▸ **GEGEVEN TEKST**

Je gooide hem dan weg en hield het touwtje vast.
De
experts onder ons zagen kans om hun tol precies boven op jouw pin of
haktol te gooien waardoor deze in tweeën spleet afhankelijk van de
scherpte van hun pin.
De
rotzakken probeerden nog wel eens om iemands voeten te raken.

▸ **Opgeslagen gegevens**
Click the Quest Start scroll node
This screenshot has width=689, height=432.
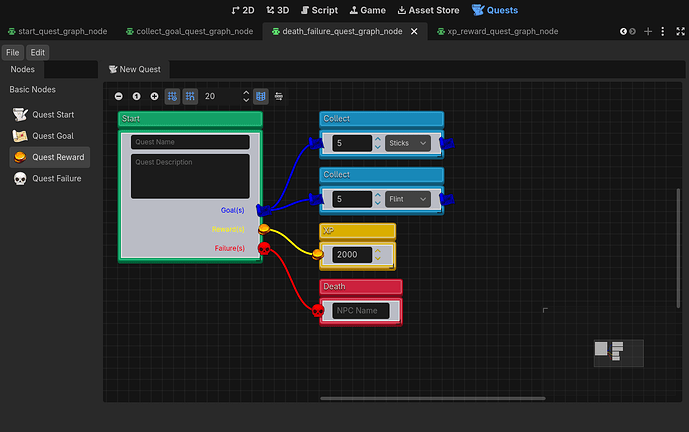(x=50, y=115)
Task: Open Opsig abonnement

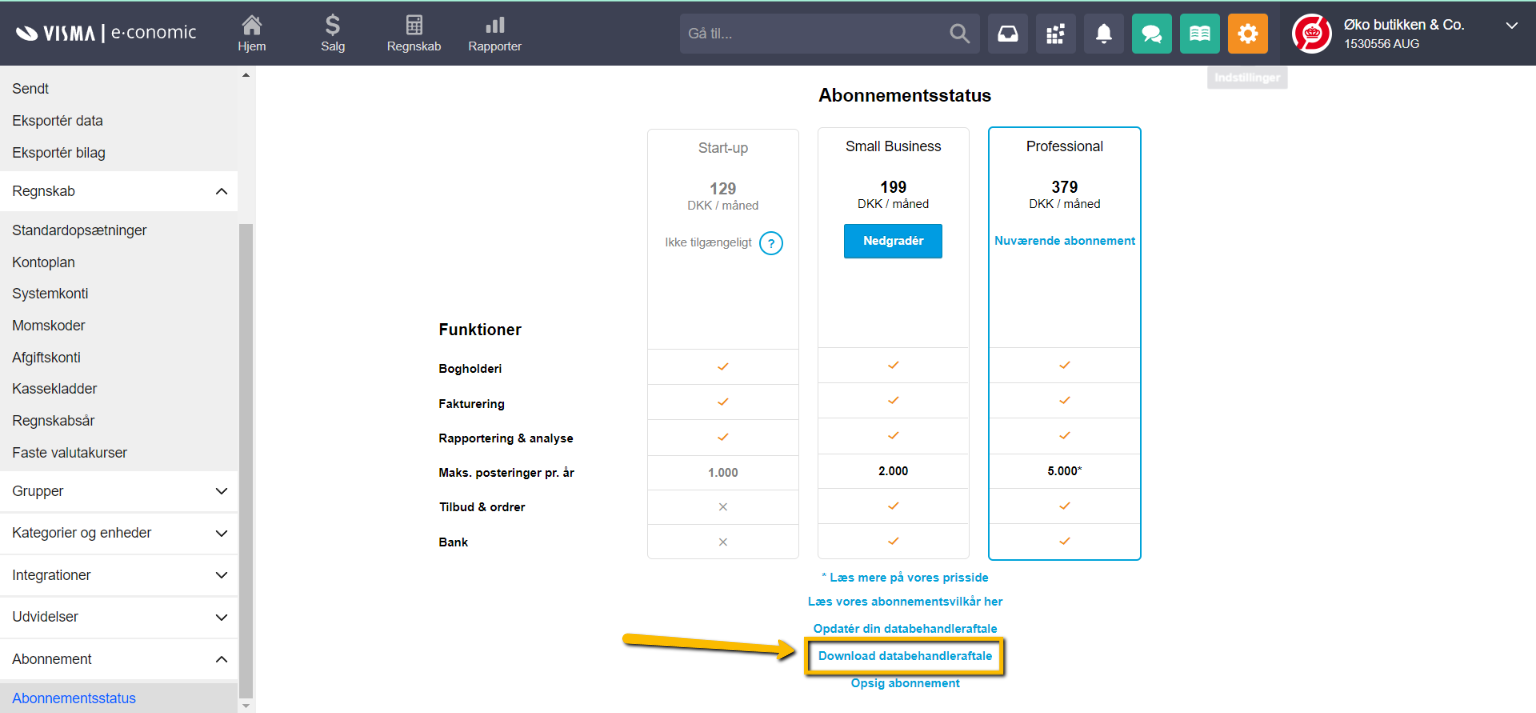Action: click(x=904, y=682)
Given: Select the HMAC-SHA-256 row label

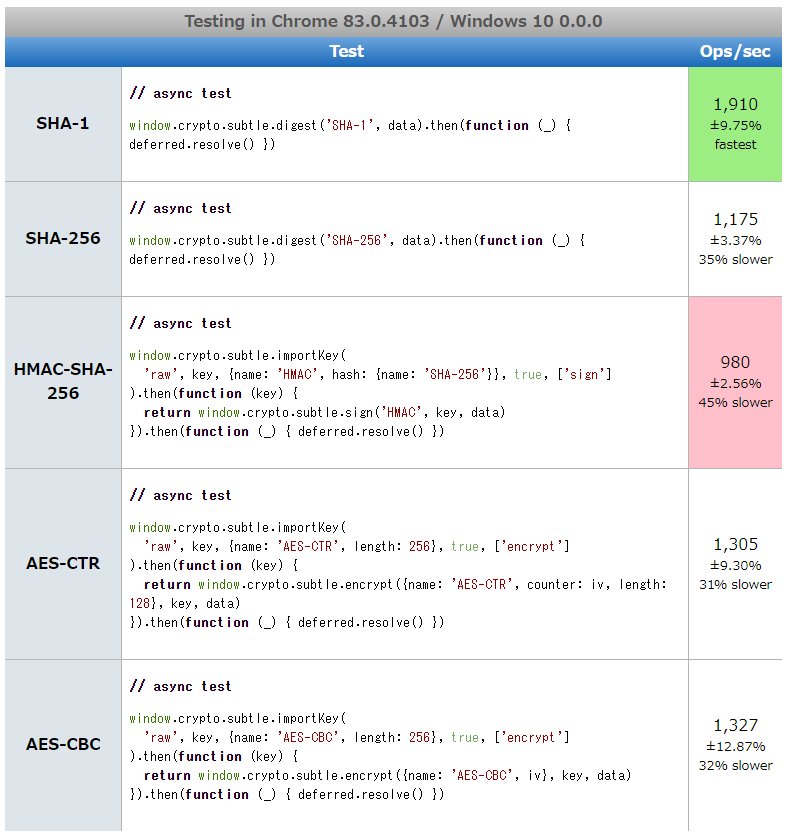Looking at the screenshot, I should (x=63, y=382).
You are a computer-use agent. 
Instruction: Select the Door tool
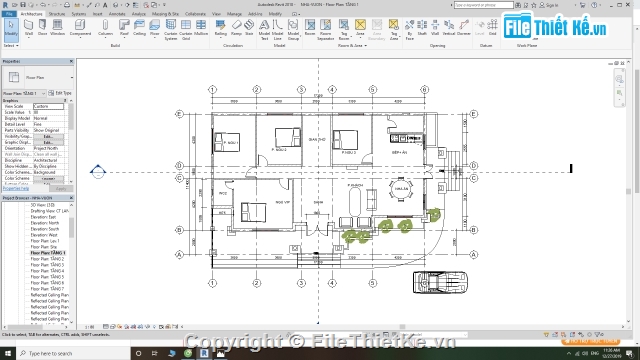point(42,28)
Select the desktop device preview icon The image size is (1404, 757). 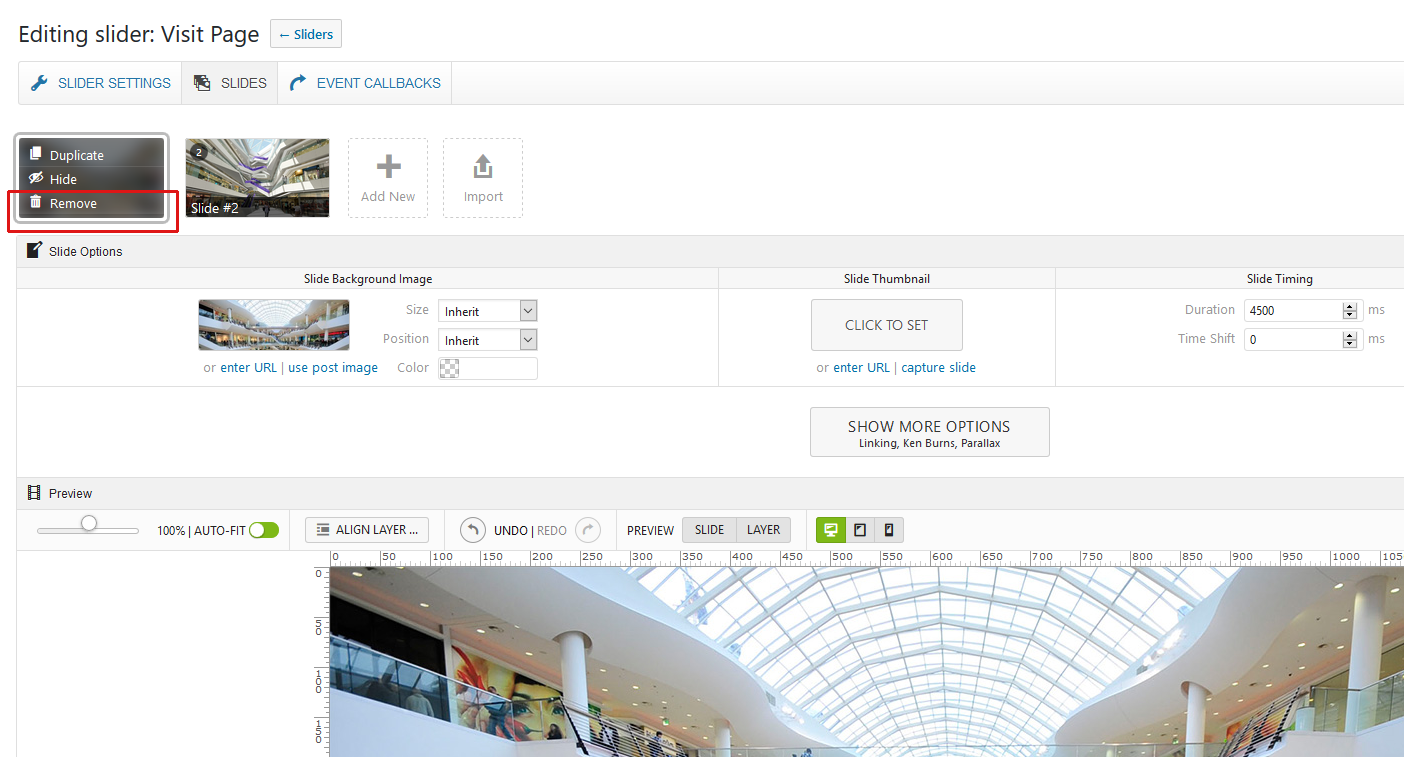(830, 530)
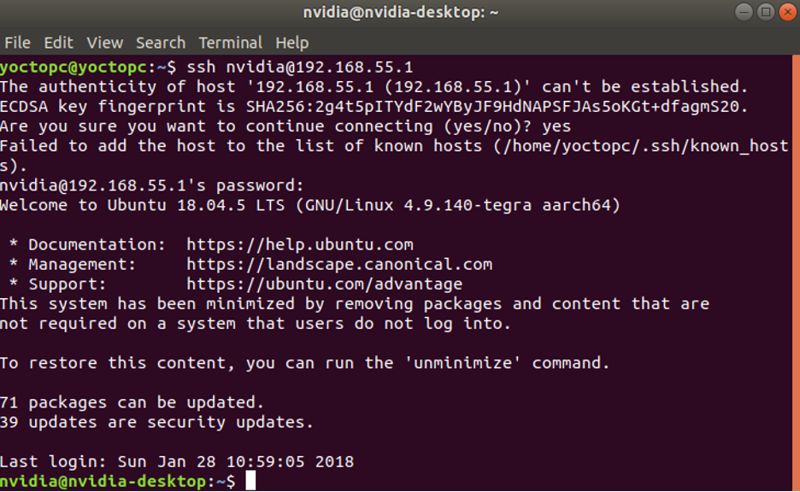Open the Search menu

[x=161, y=43]
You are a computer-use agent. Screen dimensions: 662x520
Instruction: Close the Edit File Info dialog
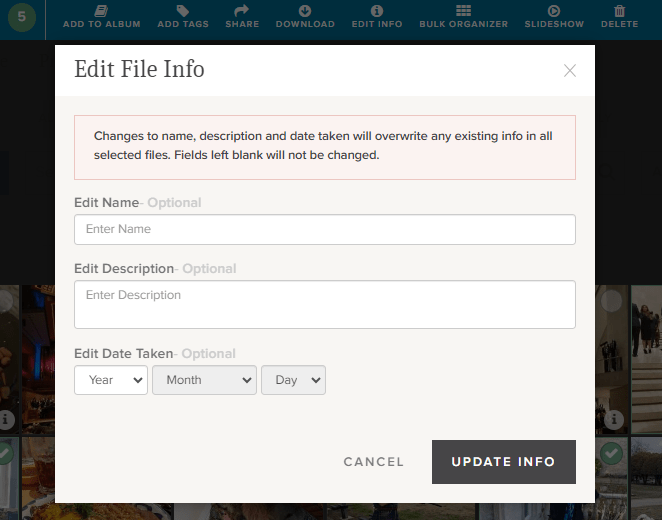(570, 70)
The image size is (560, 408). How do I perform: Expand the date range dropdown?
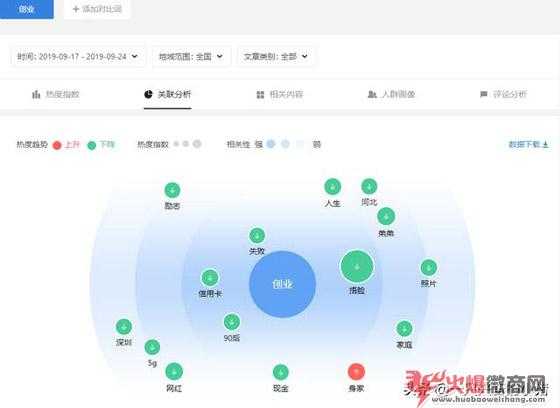click(x=78, y=56)
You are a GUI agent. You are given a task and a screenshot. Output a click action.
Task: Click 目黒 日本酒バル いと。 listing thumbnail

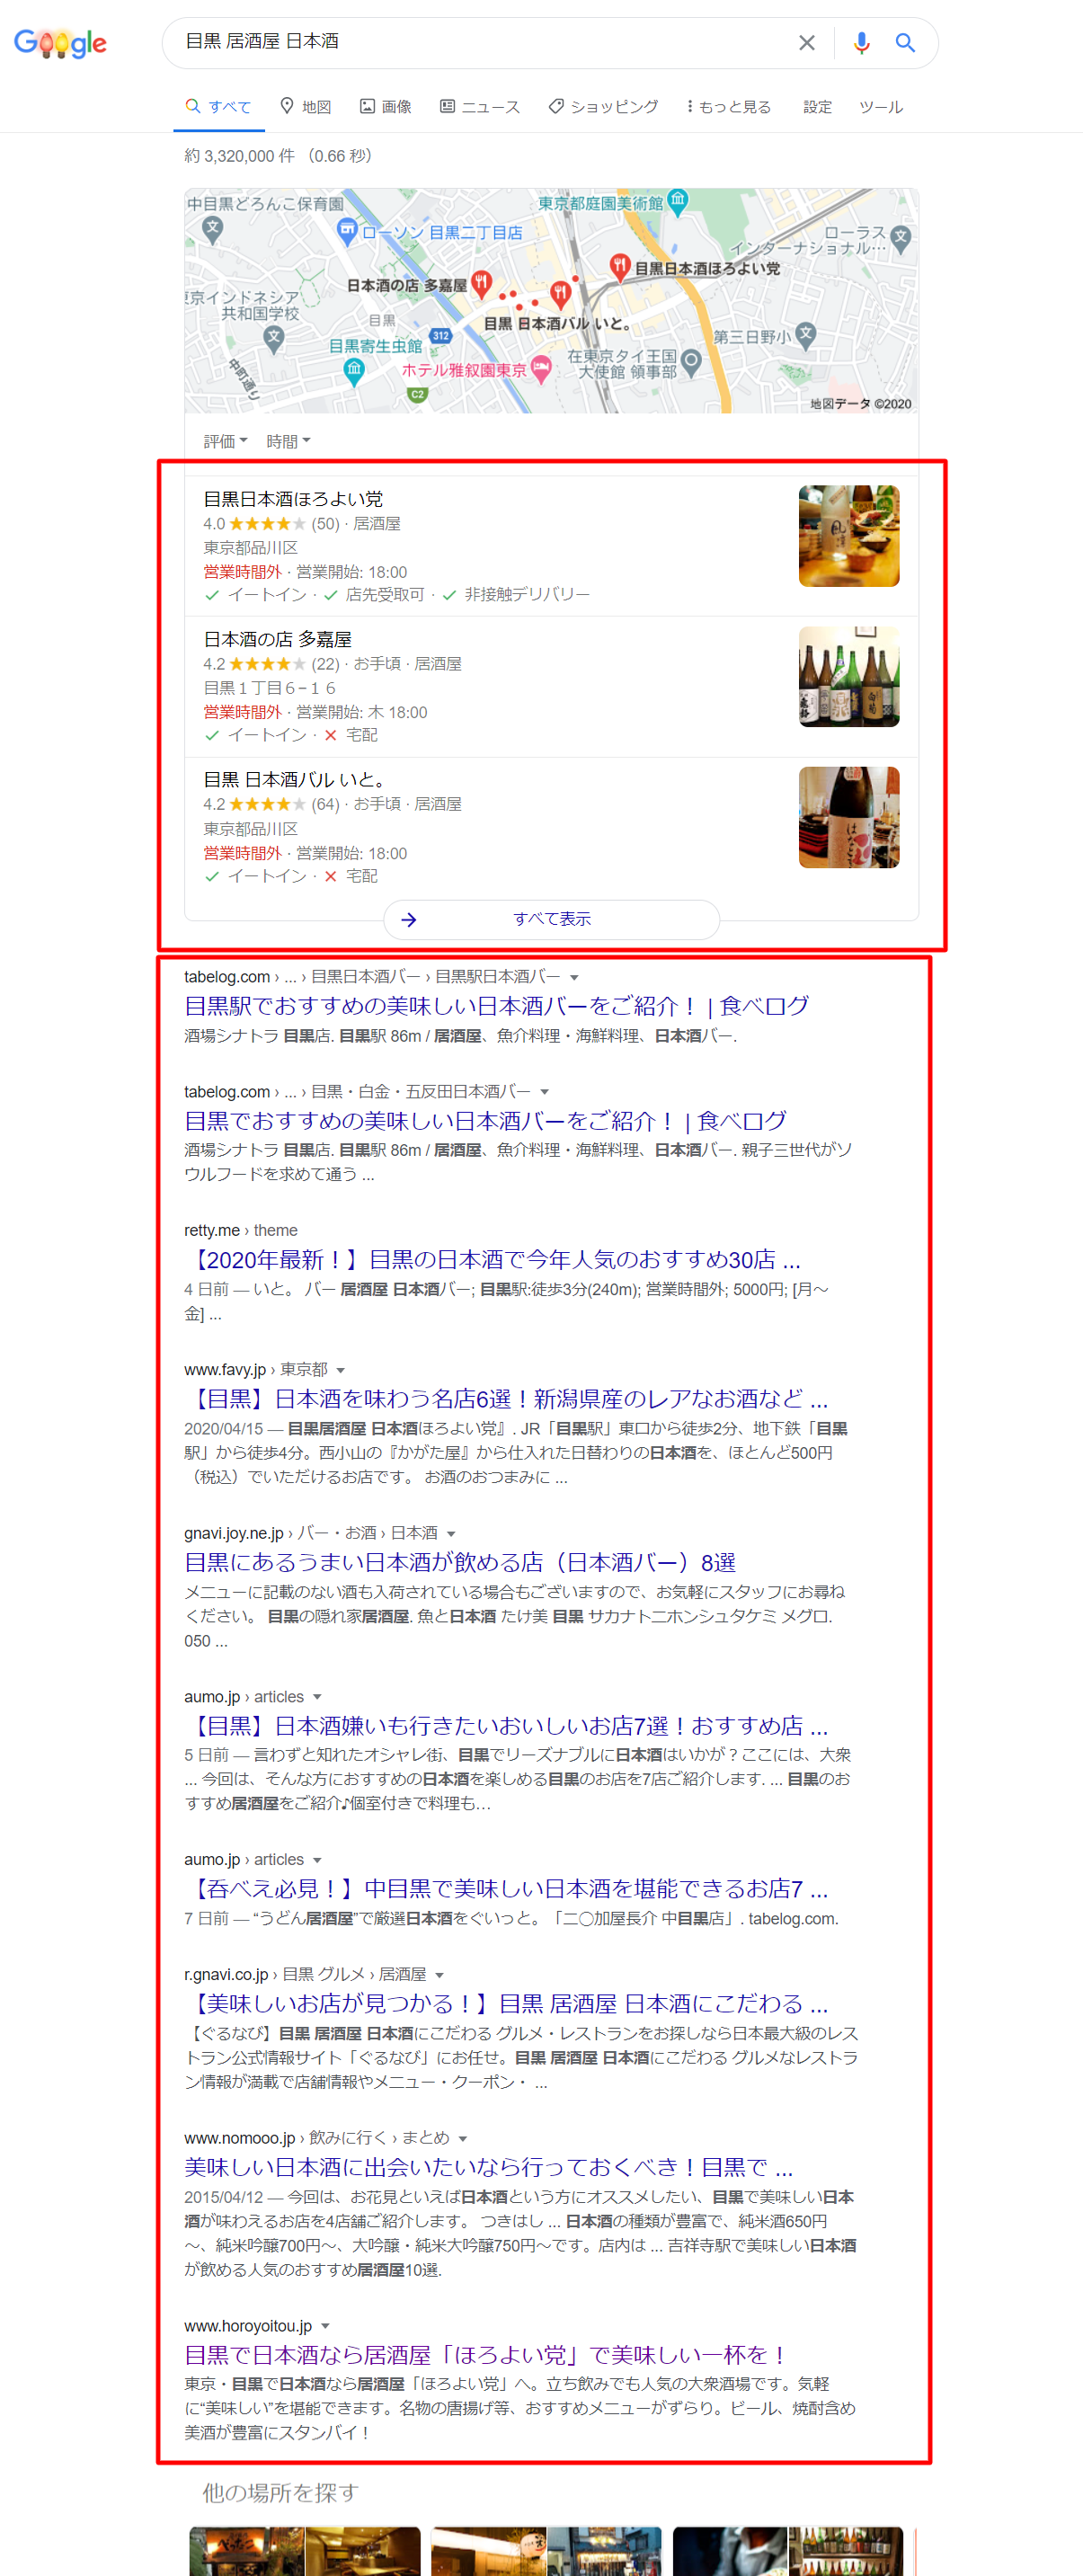tap(848, 817)
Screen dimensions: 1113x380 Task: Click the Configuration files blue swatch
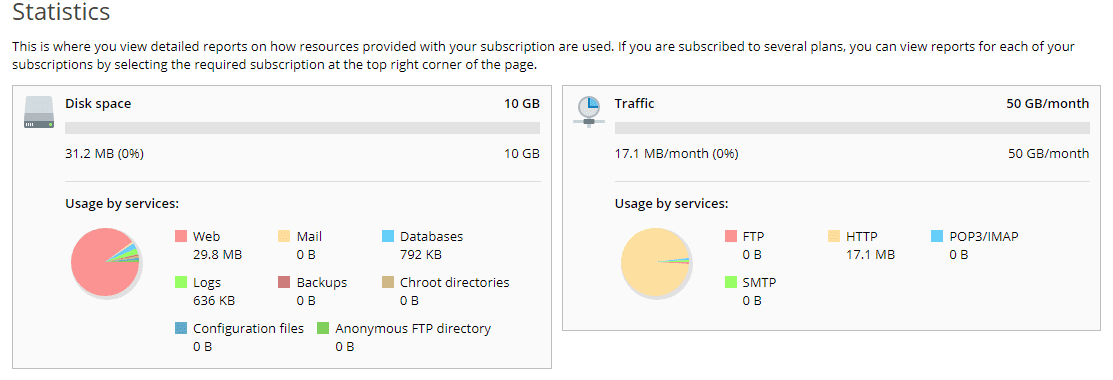(x=181, y=328)
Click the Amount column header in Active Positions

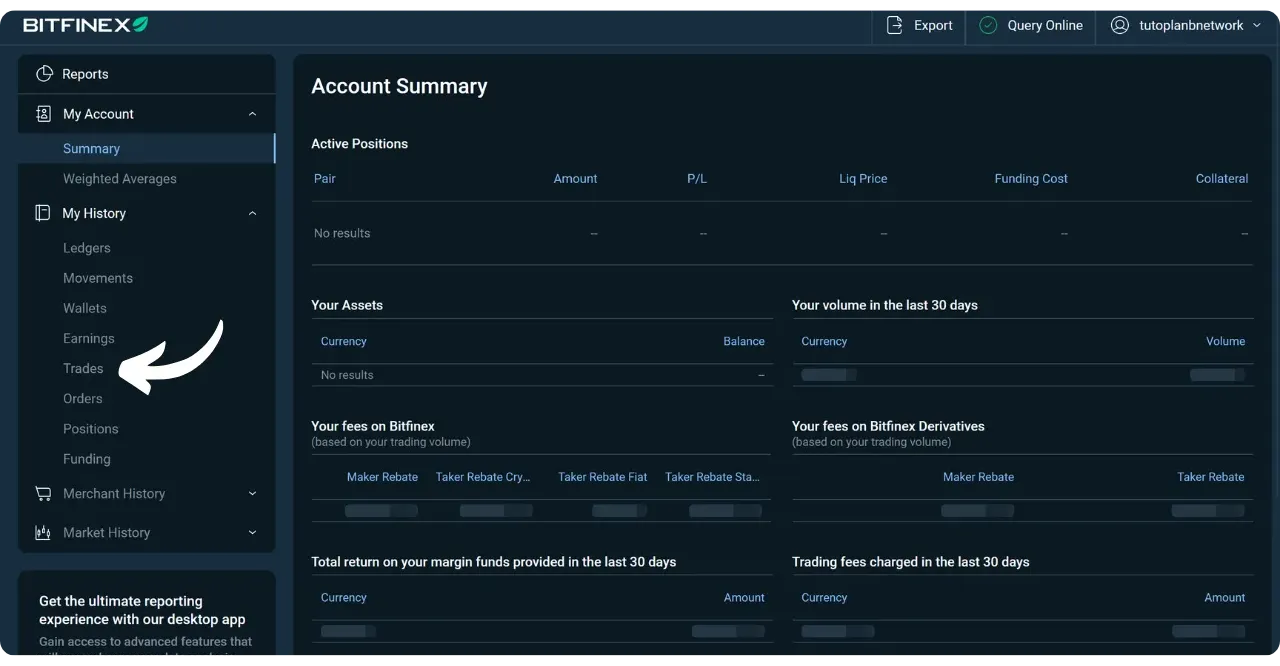[575, 179]

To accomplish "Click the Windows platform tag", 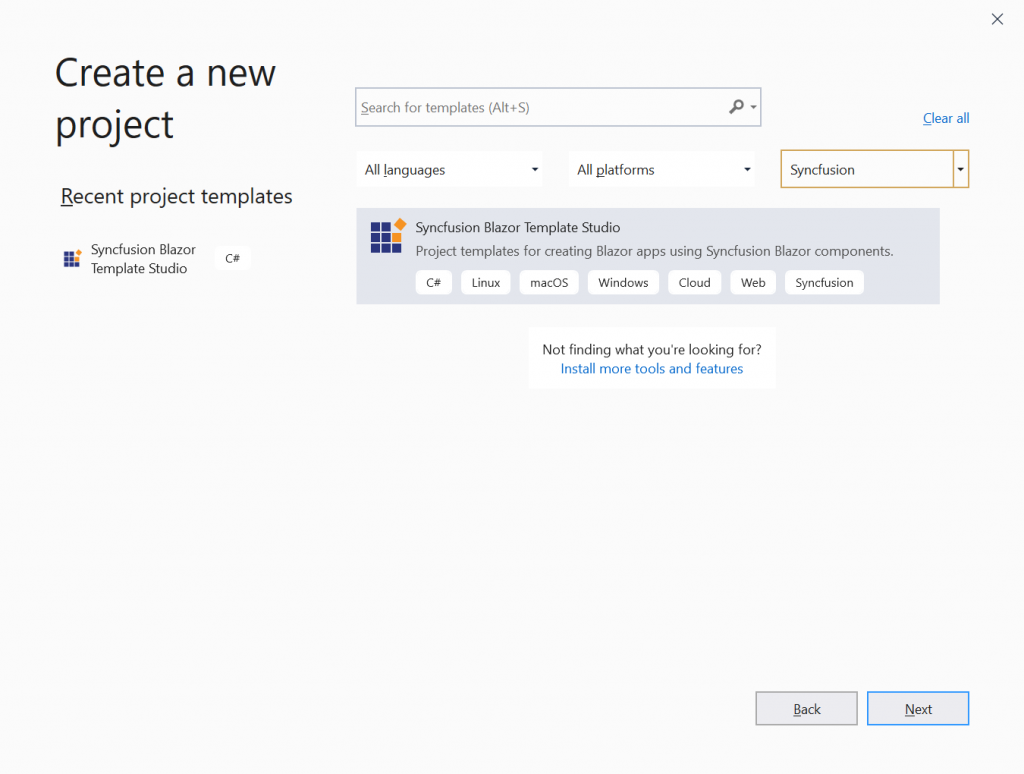I will (x=623, y=282).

▸ **OPDRACHT**
Kopieer alsjeblieft uit de gegeven tekst letterlijk het stuk van "Je gooide hem" tot en met "van hun pin.".

▸ **ANTWOORDVAK**
Je gooide hem dan weg en hield het touwtje vast.
De
experts onder ons zagen kans om hun tol precies boven op jouw pin of
haktol te gooien waardoor deze in tweeën spleet afhankelijk van de
scherpte van hun pin.